Commissioner Jason Stephens said last year, the county carried over $376,000 from its half-cent sales tax into 2007. But this year, county officials are projecting the number will only be $150,000. The sales tax, originally meant to pay for emergency services such as ambulance service, 911 and the county’s emergency management agency, is often used to help make ends meet in other areas.

And another issue is health insurance for county employees. Malone said health insurance costs are expected to raise 6.48 percent next year— taking an additional $278,000 chunk out of the county’s budget.

“That’s really low if you’re a business person. There are some places where insurance rates have gone up 12, 14, 16 percent,” he said. “But it is a $278,000 budget increase.”

Commissioners said they are looking forward to the completion of the state’s performance audit that they hope will shed some light on ways the county might save money.

The issue of money — where it comes from and where it goes —

got the bulk of attention at Tuesday’s meeting. Commissioners voted 2-1 to ask Lawrence County Auditor Ray T. Dutey to put together a series of reports on such things as outstanding purchase orders, monthly budget statements for each of the offices and records of other expenditures and financial figures.

They also voted 2-1 to ask him to provide copies of budgets for the past four years.

The requests were initiated by newly-appointed commissioner Tanner Heaberlin, who said that since he came to office late in the year on the death of the late George Patterson, he needed to be “brought up to speed.”

“I’m behind,” he said. “I came in three-fourths of the way through the year. I’m not attacking. All I want is information,” Heaberlin said. “The only thing I want to do is open discussion. I need information and the easiest way to get it is ask people.”

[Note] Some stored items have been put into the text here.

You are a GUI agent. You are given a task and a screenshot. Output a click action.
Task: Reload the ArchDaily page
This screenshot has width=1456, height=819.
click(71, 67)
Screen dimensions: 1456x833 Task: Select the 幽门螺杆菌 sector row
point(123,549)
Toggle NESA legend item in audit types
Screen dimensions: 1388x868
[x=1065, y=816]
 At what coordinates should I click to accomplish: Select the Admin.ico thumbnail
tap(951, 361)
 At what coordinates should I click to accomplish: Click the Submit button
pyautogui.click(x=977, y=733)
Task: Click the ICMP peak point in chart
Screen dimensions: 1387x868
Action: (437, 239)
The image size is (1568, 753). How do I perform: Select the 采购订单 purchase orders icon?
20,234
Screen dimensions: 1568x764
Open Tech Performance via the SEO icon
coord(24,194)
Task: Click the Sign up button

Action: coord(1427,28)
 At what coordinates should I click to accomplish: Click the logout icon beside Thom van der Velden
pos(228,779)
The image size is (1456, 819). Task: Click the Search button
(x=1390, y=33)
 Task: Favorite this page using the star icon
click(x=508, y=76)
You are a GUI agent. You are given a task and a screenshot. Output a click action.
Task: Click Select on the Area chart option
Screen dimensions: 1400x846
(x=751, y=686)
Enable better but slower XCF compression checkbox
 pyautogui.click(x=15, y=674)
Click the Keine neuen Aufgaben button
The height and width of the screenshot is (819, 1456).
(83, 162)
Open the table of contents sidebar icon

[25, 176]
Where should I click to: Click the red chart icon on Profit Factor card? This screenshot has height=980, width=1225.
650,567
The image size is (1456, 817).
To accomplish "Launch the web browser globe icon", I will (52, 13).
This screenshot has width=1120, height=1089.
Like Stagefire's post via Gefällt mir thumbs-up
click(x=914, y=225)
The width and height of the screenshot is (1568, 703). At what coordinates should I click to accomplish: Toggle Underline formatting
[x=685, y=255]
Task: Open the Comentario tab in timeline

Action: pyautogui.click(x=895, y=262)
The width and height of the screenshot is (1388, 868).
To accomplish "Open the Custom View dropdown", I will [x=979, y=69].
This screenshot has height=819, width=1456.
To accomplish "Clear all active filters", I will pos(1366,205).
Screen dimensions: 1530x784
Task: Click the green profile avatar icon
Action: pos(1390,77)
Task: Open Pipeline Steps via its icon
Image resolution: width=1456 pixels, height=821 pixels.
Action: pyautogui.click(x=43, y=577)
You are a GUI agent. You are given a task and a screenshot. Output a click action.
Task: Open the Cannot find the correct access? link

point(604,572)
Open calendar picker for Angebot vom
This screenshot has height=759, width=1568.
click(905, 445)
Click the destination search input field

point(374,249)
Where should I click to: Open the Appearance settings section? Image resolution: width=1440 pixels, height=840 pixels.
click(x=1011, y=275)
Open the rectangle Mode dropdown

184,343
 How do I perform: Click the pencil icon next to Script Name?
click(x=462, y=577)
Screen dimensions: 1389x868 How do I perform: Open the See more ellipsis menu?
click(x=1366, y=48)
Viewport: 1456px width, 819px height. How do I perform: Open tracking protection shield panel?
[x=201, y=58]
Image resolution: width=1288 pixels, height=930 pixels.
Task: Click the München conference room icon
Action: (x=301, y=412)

But Stephens, who cast the lone vote against the requests, countered Heaberlin’s actions were unnecessary because Heaberlin could get much of the information just by asking Dutey for it. He

suggested Heaberlin’s requests were “grandstanding.”

“I think you could have done this without making a spectacle,” Stephens said.

Heaberlin denied he was grandstanding and was only looking for information.

Dutey attended the meeting and said he would be happy to accommodate the request.